Remember: Stop the Thyroid Madness, aka STTM,  is a patient-to-patient informational site meant to educate and inspire you with that information. Talk to your doctor about what you have learned; use the STTM revised book right in the office, and push for what you believe in, and you can go a long way to feeling MUCH better.

10 THYROID TIDBITS that just may enlighten you!

Thyroid tidbit #1 COCONUT OIL: Thyroid patients continue to report that the daily use of Coconut Oil (extra virgin is good) caused an increase in metabolism and even weight loss in  somewho wanted the latter. How much daily? It varies from 2-4 T. but be careful, as too much can cause diarrhea.
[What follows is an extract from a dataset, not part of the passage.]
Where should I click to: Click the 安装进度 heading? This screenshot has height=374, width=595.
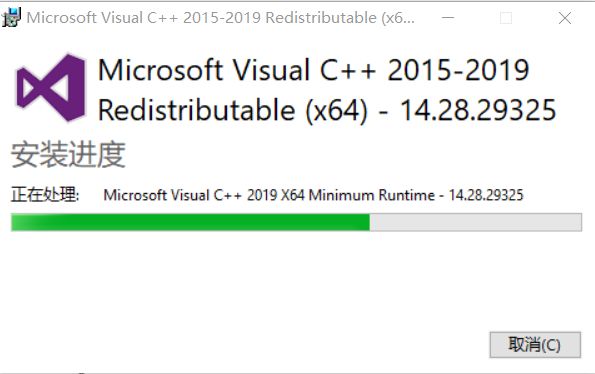pyautogui.click(x=68, y=155)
Thyroid tidbit #2 GRASS FED DESICCATED THYROID: Are you worried what the pigs were eating before the thyroids became desiccated?? If so, try Dr. Lowe’s Thyro-Gold, which is actually from cow who are pasture-fed. Then report back to STTM on the Contact Me page and tell us how it works for you as a treatment, or not work. I will compile information and report it here.

Thyroid tidbit #3 ALZHEIMERS DISEASE: Improving your thyroid function just may lessen your chance of getting dementia. But research has also found a Leptin connection: http://www.webmd.com/alzheimers/news/20091215/more-leptin-may-mean-less-alzheimers

Thyroid tidbit #4: ASHWAGANDHA: If you have sluggish adrenals and are on cortisol, adding the herb Ashwagandha can be an excellent and natural additional support for your adrenals. Even without adrenal fatigue, it’s also good in the face of excess emotional stress, and is an anti-inflammatory.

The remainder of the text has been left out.